━━━ Source document ━━━

So, at a high level, what's happening here is ATLAS wants to copy a file from T0D1 (i.e., disk) storage to T1D0 (i.e., tape) storage. To do this, they are trying to use HTTP-TPC, with both endpoints being at BNL.

There are two attempts.

The first attempt is a pull-request, so the COPY request is to the T1D0 url, with a Source header that points to the T0D1 url. This HTTP-TPC request fails with the message rejected GET: 500 Server Error.

The second attempt is a push request, so the COPY request targets the T0D1 url, with a Destination header that points to the T1D0 url. This HTTP-TPC request fails with the message rejected PUT: 500 Server Error.

In both cases, we see a Task was cancelled message, but from different pools. This message comes from the migration module on a pool, but unfortunately we don't log why this migration is being cancelled.

I would imagine the next step would be to understand why the migration module task is being cancelled.

cfgamboa commented 2 years ago

Hello @paulmillar

Thank you for your feedback. I have updated the FTS transfer URL with the one related to this transfer.

More contextual information is that the day before we had a hardware failure affecting the SRM component. I understand that the DAV doors were restarted as well later on. However, there were many transfers failing like this one afterwards. I had to restart the Dav doors and apparently this helped on alleviating this type of problem.

What is the expected behavior of the RemoteTransferManager per failure occurrence in SRM?

paulmillar commented 2 years ago

Hi @cfgamboa ,

A couple of quick questions:

Which version of dCache is this?

Is the problem ongoing, or are transfers succeeding again?

SRM and HTTP-TPC are unrelated; however, both the SRM and WebDAV doors use the transfermanagers service to orchestrate third-party transfers (SRM third-party transfers are no longer used by anyone). I believe sites often run the transfermanagers service close to the srmmanager service (e.g., in the same domain), so a hardware failure may have affected both.

The WebDAV door should recover from transfermanagers service being restarted, but this has been problematic in the past.

I've created a patch that should update the message Task was cancelled to include the reason why the task was cancelled. Once this patch passes code review and is part of a bug-fix release, you would need to update the pools to benefit from the change.

That said, I think the migration task being cancelled is likely a result of some underlying problem, rather than the cause of the transfers failing.

HTH, Paul.

cfgamboa commented 2 years ago

Hello @paulmillar

Which version of dCache is this? dcache-7.2.7 for doors and SRM, other components are 7.2.3

Is the problem ongoing, or are transfers succeeding again? Yes after restarting the doors the transfers succeeding again.

Indeed, the transfermanagers is part cell resource in the SRM domain.

Thank you for your feedback and work for in the patch.

All the best, Carlos

━━━ Information supplied ━━━

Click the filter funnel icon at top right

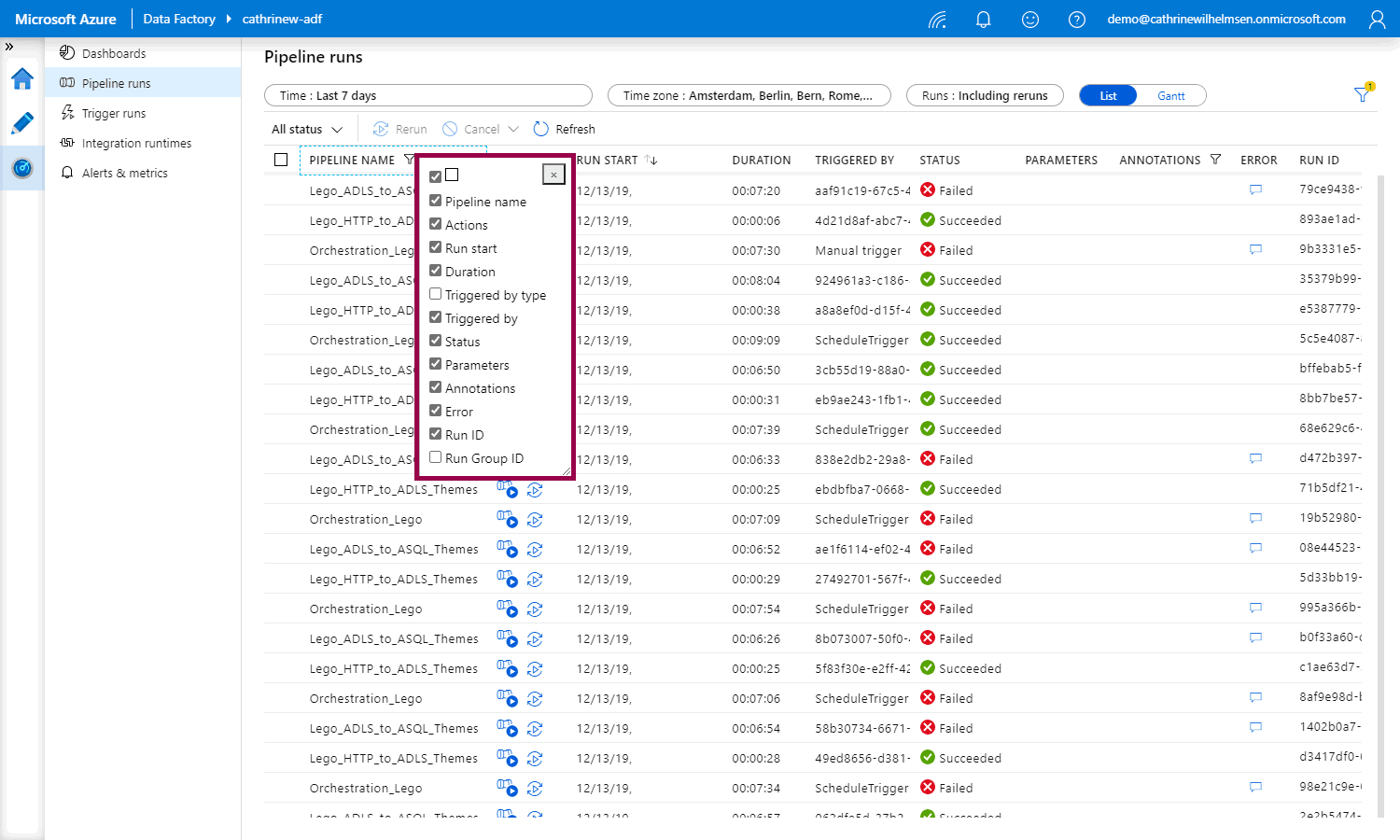pos(1363,94)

━━━

» What the task asks
From the dCache discussion above, reproduce the passage from "paulmillar commented 2" up to and including "have affected both.".

» Exercise answer
paulmillar commented 2 years ago

Hi @cfgamboa ,

A couple of quick questions:

Which version of dCache is this?

Is the problem ongoing, or are transfers succeeding again?

SRM and HTTP-TPC are unrelated; however, both the SRM and WebDAV doors use the transfermanagers service to orchestrate third-party transfers (SRM third-party transfers are no longer used by anyone). I believe sites often run the transfermanagers service close to the srmmanager service (e.g., in the same domain), so a hardware failure may have affected both.